Between 1956 and 1958, Wittkowski found herself increasingly out of line with the leadership, both because of differences over aspects of economic policy and because she sought to open a spirit of wider debate. In a speech delivered on 22 March 1956 to the Central Committee plenum she criticised Ulbricht over his failure to brief Central Committee members on the momentous events at the Soviet 20th Party Congress in Moscow the previous month: she urged a little more openness within the East German Central Committee. Wittkowski advocated greater priority be given to profitability and the needs of the population. At the Central Committee plenum in November 1956 she called for greater decentralisation of economic decision making. Addressing the Central Committee plenum in November 1956, she criticised the "bureaucratic" actions of many functionaries, which she characterised as discrediting the "party and the government". She also appealed for a less confrontational policy with socialists in the German Federal Republic, where a court imposed ban on the Communist Party in August 1956 failed to trigger significant protests by West German workers. There were two German states but there was only one German working class. Wittkowski might have taken a lead within the Central Committee in criticising aspects of economic policy, but she was not a lone voice. Inside the Central Committee, Karl Schirdewan and Ernst Wollweber were voicing similar sentiments. Other prominent critics of the party line were Gerhart Ziller, Fred Oelßner and Fritz Selbmann.

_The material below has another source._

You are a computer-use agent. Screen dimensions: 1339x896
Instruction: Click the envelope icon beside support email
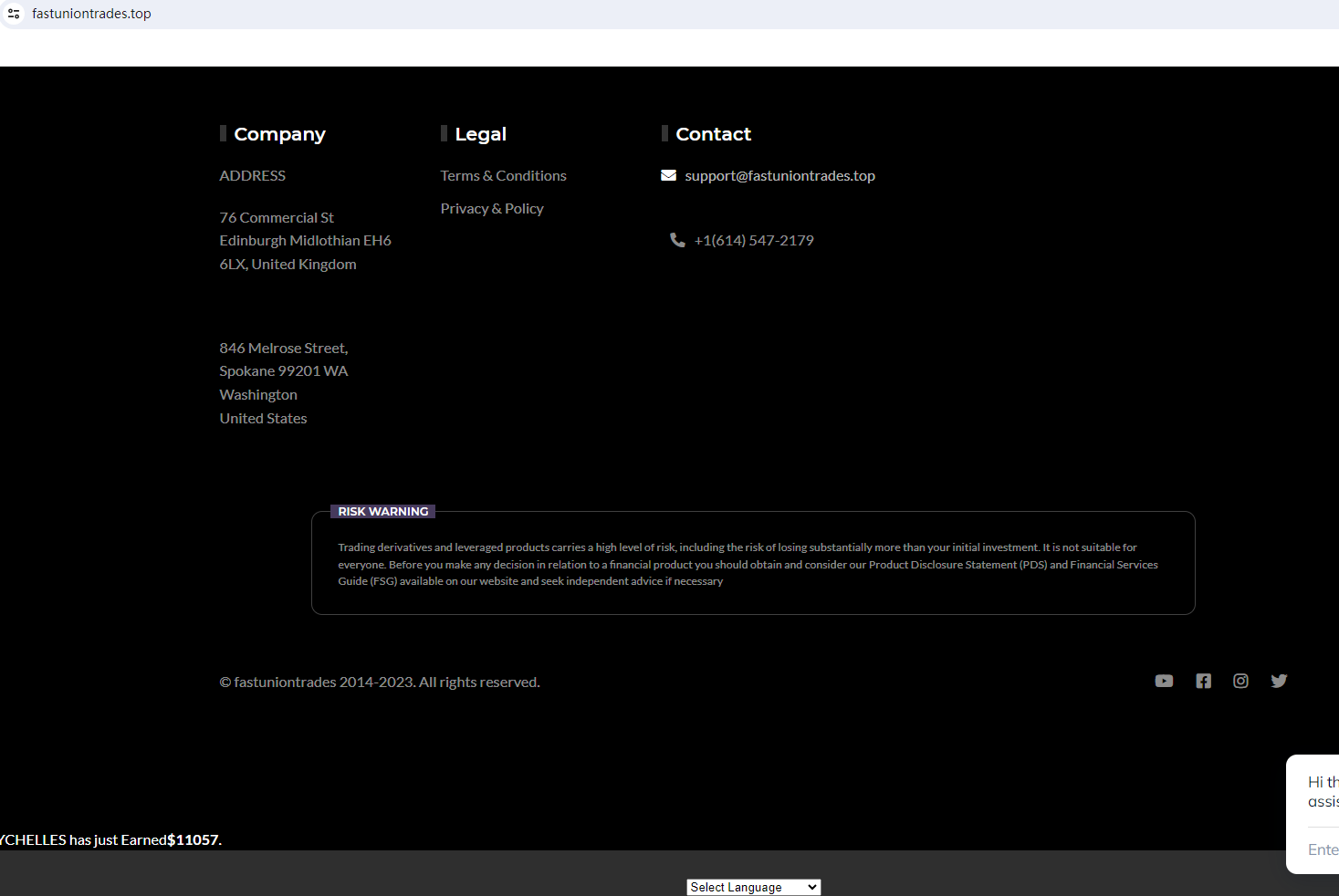(668, 175)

However, whereas Wittkowski saw in the Social Democratic Party (SPD) in West Germany a potential ally in support of workers and in opposition to the Adenauer régime, Ulbricht saw the western SPD, even before publication in 1959 of the Godesberg Program, as irredeemably counter-revolutionary. The idea that one might "do business" with them was a repudiation of valued Stalinist dogma. More generally, he was underwhelmed by her economic and other criticisms. Her advocacy of "socialist self-management" led to a charge of "Managerism". In February 1958 the Central Committee plenum endorsed the orthodox line advocated by General Secretary Ulbricht: Wittkowski underwent a "temporary demotion". (For the other critics named in the previous paragraph demotion was permanent) She was removed from her deputy presidency of the State Planning Commission and her name was no longer included on the party list for the Volkskammer election that year. She was also resigned from the Central Committee, although her name now appeared on the list of candidates for Central Committee membership, an indulgence not afforded to comrades Schirdewan and Wollweber.

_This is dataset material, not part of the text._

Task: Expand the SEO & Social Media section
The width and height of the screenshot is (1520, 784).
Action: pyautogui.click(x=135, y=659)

She was quickly restored to the State Planning Commission vice-presidency, although now there was more than one vice-president so that her relative stature within the body was diminished. A few years later, after 1961, the economic reforms branded as the "New Economic System", reflecting a modest loosening of centralised control across the entire "Eastern Bloc" seemed to acknowledge concerns that had been expressed by Wittkowski three years before. She herself remained at this point outside the Party Central Committee Politburo, but her principal interlocutor within it was Werner Jarowinsky who had been a pupil of her old friend and literary collaborator, Jürgen Kuczynski. In February 1961 she resigned from the State Planning Commission for the last time and took up a post as a deputy chair of the Council of Ministers, where her departmental responsibilities covered Trade, Supply, and Agriculture. Over the years there were many deputy chairmen of the Council of Ministers, but Wittkowski was the only woman ever to be numbered among them. She held this post till July 1967. Meanwhile, in 1963 she was readmitted to the Party Central Committee.

Margarete Wittkowski's final big job, to which she was appointed in 1967, was the presidency of what was renamed, on 1 January 1968, the East German Central Bank (Staatsbank). She held this position until her death, which took place while she was travelling, at Singen on the southwestern edge of West Germany.